Copy out every line of the data that follows, exactly.
_ _ _
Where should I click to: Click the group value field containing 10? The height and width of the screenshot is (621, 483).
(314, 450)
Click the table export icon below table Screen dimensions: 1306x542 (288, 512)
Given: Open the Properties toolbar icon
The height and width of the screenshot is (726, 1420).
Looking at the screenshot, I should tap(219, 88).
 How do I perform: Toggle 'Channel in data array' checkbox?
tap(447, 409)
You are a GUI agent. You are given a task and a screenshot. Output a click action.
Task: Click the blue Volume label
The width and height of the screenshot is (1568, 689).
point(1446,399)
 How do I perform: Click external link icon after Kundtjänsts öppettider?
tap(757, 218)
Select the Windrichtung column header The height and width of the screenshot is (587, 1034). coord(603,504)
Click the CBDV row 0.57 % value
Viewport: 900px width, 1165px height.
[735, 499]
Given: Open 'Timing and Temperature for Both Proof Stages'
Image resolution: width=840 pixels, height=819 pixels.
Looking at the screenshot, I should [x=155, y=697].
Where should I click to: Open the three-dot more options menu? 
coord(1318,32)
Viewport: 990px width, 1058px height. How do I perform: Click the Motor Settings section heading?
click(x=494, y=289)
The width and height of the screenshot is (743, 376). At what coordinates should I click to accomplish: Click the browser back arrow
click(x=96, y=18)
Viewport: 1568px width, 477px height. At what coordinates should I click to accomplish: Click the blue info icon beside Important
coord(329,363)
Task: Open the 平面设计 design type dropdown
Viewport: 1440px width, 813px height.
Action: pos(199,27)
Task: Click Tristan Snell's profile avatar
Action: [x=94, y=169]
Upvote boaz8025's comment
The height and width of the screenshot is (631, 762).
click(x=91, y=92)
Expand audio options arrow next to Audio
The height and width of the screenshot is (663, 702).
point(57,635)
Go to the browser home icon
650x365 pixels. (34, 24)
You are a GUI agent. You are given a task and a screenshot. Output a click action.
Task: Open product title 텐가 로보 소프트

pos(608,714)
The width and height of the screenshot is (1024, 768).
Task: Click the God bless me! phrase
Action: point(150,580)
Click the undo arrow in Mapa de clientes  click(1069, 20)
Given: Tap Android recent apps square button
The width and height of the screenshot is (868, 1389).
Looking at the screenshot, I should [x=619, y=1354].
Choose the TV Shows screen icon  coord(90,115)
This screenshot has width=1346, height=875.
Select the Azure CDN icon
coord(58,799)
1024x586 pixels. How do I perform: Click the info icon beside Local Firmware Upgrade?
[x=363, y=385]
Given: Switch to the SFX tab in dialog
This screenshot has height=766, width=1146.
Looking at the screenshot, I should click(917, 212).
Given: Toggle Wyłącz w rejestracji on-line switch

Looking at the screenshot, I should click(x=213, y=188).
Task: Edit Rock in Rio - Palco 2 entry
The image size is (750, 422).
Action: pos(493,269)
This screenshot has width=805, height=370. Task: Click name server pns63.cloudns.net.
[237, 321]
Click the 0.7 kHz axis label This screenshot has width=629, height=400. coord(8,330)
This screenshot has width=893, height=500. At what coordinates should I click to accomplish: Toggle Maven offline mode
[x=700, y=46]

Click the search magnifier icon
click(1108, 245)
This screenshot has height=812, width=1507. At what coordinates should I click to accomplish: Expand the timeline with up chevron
_ _ _
→ **Completed exercise**
Where should I click to: Click the group value field containing 10? The height and width of the screenshot is (621, 483).
(314, 450)
Click the table export icon below table Screen dimensions: 1306x542 (288, 512)
Given: Open the Properties toolbar icon
The height and width of the screenshot is (726, 1420).
Looking at the screenshot, I should tap(219, 88).
 How do I perform: Toggle 'Channel in data array' checkbox?
tap(447, 409)
You are a GUI agent. You are given a task and a screenshot. Output a click action.
Task: Click the blue Volume label
The width and height of the screenshot is (1568, 689).
point(1446,399)
 How do I perform: Click external link icon after Kundtjänsts öppettider?
tap(757, 218)
Select the Windrichtung column header The height and width of the screenshot is (587, 1034). coord(603,504)
Click the CBDV row 0.57 % value
Viewport: 900px width, 1165px height.
[735, 499]
Given: Open 'Timing and Temperature for Both Proof Stages'
Image resolution: width=840 pixels, height=819 pixels.
Looking at the screenshot, I should [x=155, y=697].
Where should I click to: Open the three-dot more options menu? 
coord(1318,32)
Viewport: 990px width, 1058px height. How do I perform: Click the Motor Settings section heading?
click(x=494, y=289)
The width and height of the screenshot is (743, 376). At what coordinates should I click to accomplish: Click the browser back arrow
click(x=96, y=18)
Viewport: 1568px width, 477px height. At what coordinates should I click to accomplish: Click the blue info icon beside Important
coord(329,363)
Task: Open the 平面设计 design type dropdown
Viewport: 1440px width, 813px height.
Action: pos(199,27)
Task: Click Tristan Snell's profile avatar
Action: [x=94, y=169]
Upvote boaz8025's comment
The height and width of the screenshot is (631, 762).
click(x=91, y=92)
Expand audio options arrow next to Audio
The height and width of the screenshot is (663, 702).
point(57,635)
Go to the browser home icon
650x365 pixels. (34, 24)
You are a GUI agent. You are given a task and a screenshot. Output a click action.
Task: Open product title 텐가 로보 소프트

pos(608,714)
The width and height of the screenshot is (1024, 768).
Task: Click the God bless me! phrase
Action: point(150,580)
Click the undo arrow in Mapa de clientes  click(1069, 20)
Given: Tap Android recent apps square button
The width and height of the screenshot is (868, 1389).
Looking at the screenshot, I should [x=619, y=1354].
Choose the TV Shows screen icon  coord(90,115)
This screenshot has width=1346, height=875.
Select the Azure CDN icon
coord(58,799)
1024x586 pixels. How do I perform: Click the info icon beside Local Firmware Upgrade?
[x=363, y=385]
Given: Switch to the SFX tab in dialog
This screenshot has height=766, width=1146.
Looking at the screenshot, I should click(917, 212).
Given: Toggle Wyłącz w rejestracji on-line switch

Looking at the screenshot, I should click(x=213, y=188).
Task: Edit Rock in Rio - Palco 2 entry
The image size is (750, 422).
Action: pos(493,269)
This screenshot has width=805, height=370. Task: Click name server pns63.cloudns.net.
[237, 321]
Click the 0.7 kHz axis label This screenshot has width=629, height=400. coord(8,330)
This screenshot has width=893, height=500. At what coordinates should I click to accomplish: Toggle Maven offline mode
[x=700, y=46]

Click the search magnifier icon
click(1108, 245)
This screenshot has height=812, width=1507. At what coordinates should I click to accomplish: Expand the timeline with up chevron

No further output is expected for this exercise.